Until she’s right on him.
She jams a stun gun into his side, finger firmly pressed down.
His body jerks violently before hitting the floor with a sickening thud.
I kick him in his kidney, then bring a heel down on his hand, the crunch of breaking bone reverberating up my leg.
“Between the legs,” I order.
She obeys, pressing the stun gun into him again.
His scream rips through the air, raw and animal.
We freeze. But the walls are thick down here. No one is coming to his rescue.
I strip his gun from his waistband. “Bring me what’s inside the duffel.”
Eyes on Emo, I hear her gasp. “What the hell is this?”
She returns with the white catsuit between two fingers, revulsion twisting her mouth.
“This,” I say, my smile sharp, my tone ice-cold, “is sweet, sweet revenge.”
RENZO
Every move as a made man—and,if I’m honest, every choice since I could hold a gun—was driven by the need to prove myself.
But this right now is about me and my wife.
When this meeting with Massimo is over, I’m putting a ring on her finger and knocking her up, either order works.
Fina. I’m coming home, babe. You better be ready.
I’m eating pancakes, enjoying a rare moment of triumph, when the news breaks. Ambush. Guns. Chaos. Fina caught in the middle. Like distant thunder, I barely register at first what’s happened. Then it lands, sharp and heavy, and everything stills.
That sick motherfucker went after my girl?
Massimo secures a private helicopter to take us straight away to Sardinia. Miles and minutes pass but the storm inside me doesn’t move; it gathers strength. My heartbeat slows, cold and deliberate, while my mind catalogues every possibility: men, weapons, attack plans. Patience. Precision. Pain reserved for the right moment.
I don’t say a word. Neither does Sandro, seated in the helicopter beside me. The tension between us is a living thing, thick and dangerous. Outside the window, Sardinia grows closer.

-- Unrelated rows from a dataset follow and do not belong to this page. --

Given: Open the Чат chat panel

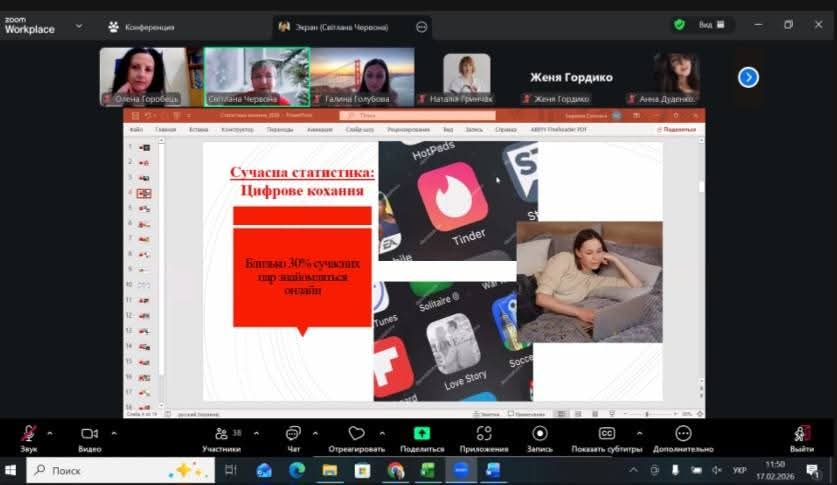Looking at the screenshot, I should 293,434.
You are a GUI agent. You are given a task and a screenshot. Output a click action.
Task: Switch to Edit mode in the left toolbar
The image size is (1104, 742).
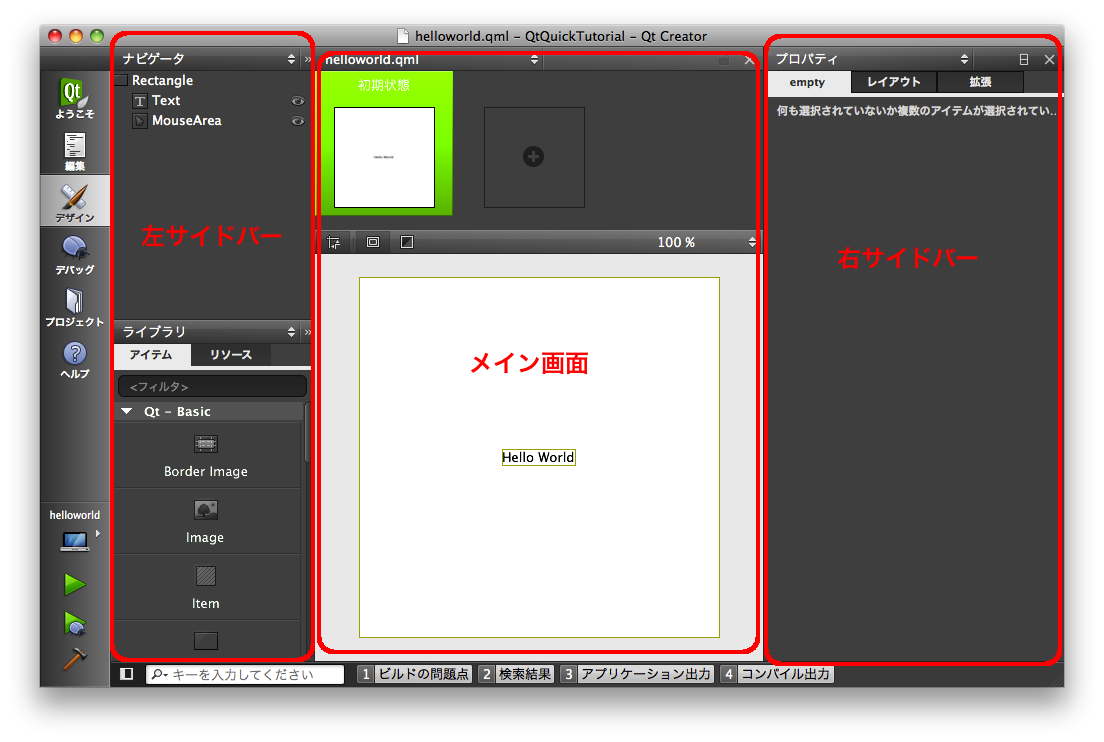coord(75,150)
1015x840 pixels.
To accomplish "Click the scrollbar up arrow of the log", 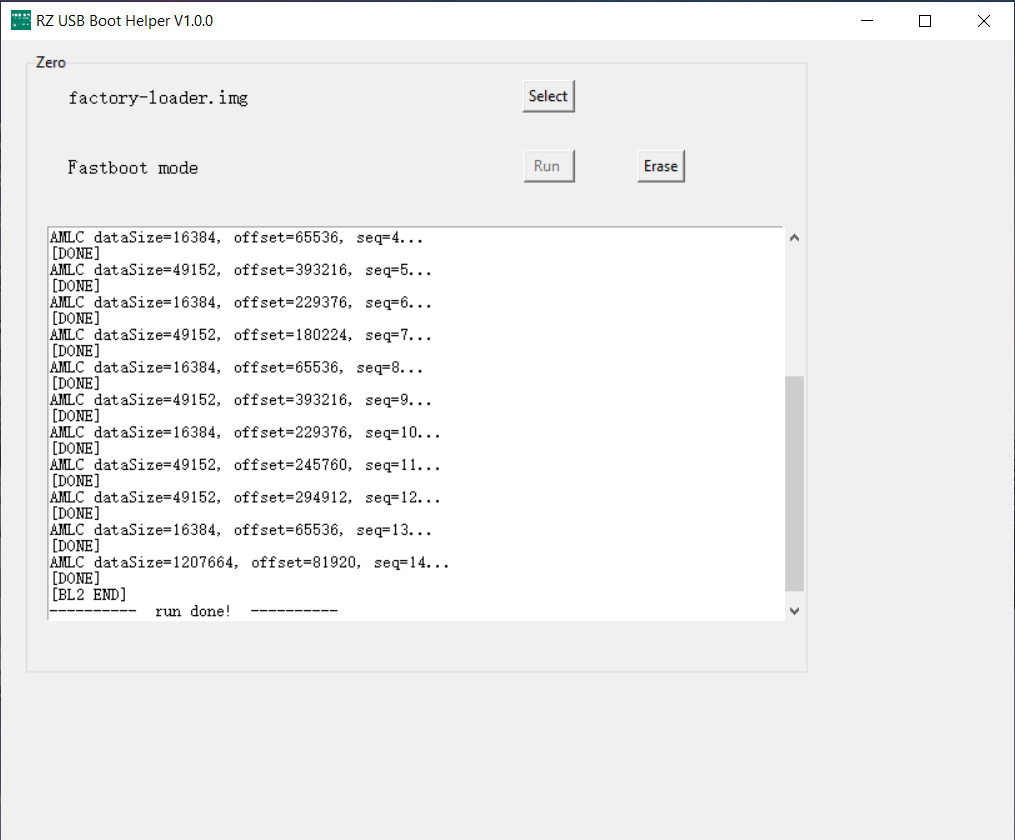I will 793,237.

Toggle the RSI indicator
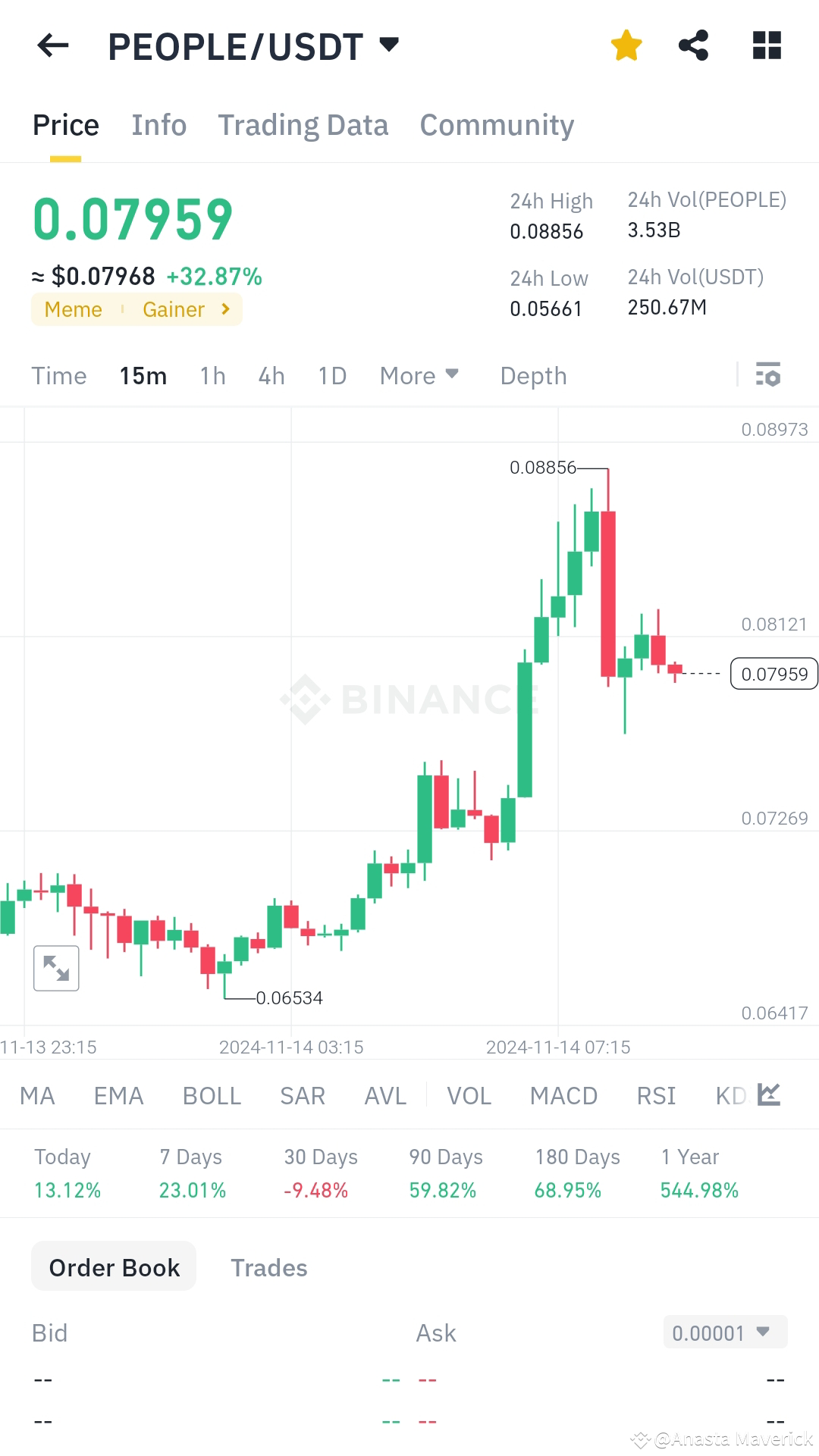pos(654,1095)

By the time we land, the streets around the ambush are frozen in a tableau of violence. Black-clad bodies litter the pavement. Two of Sandro’s men lie broken, one slumped against an abandoned car, its doors wide open—Sandro’s car …Fina’s carfor the day. No sign of her. No sign of Riley. No sign of the dead man walking.

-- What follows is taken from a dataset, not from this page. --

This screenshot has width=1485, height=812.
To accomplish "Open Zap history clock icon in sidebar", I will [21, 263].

My hand closes around a wounded man in black, hauling him up by the throat until his feet leave the ground.
“Where are the women?” My voice rumbles low and sharp, a growl edged with fury.
He nods toward the church.
“And your boss?” Another nod.
I slam him down, smashing his skull into the pavement over and over until his brain stains the sidewalk.
“If they’re harmed, if they’re dead …” Sandro pauses, then grinds out a warning. “I’ll slaughter every Accardo breathing.”
He’ll have to beat me to them.
We storm the stairs, kick through the doors, and move through the foyer into the nave. Our men cluster protectively around us. Sandro barks orders, every syllable sharp, precise.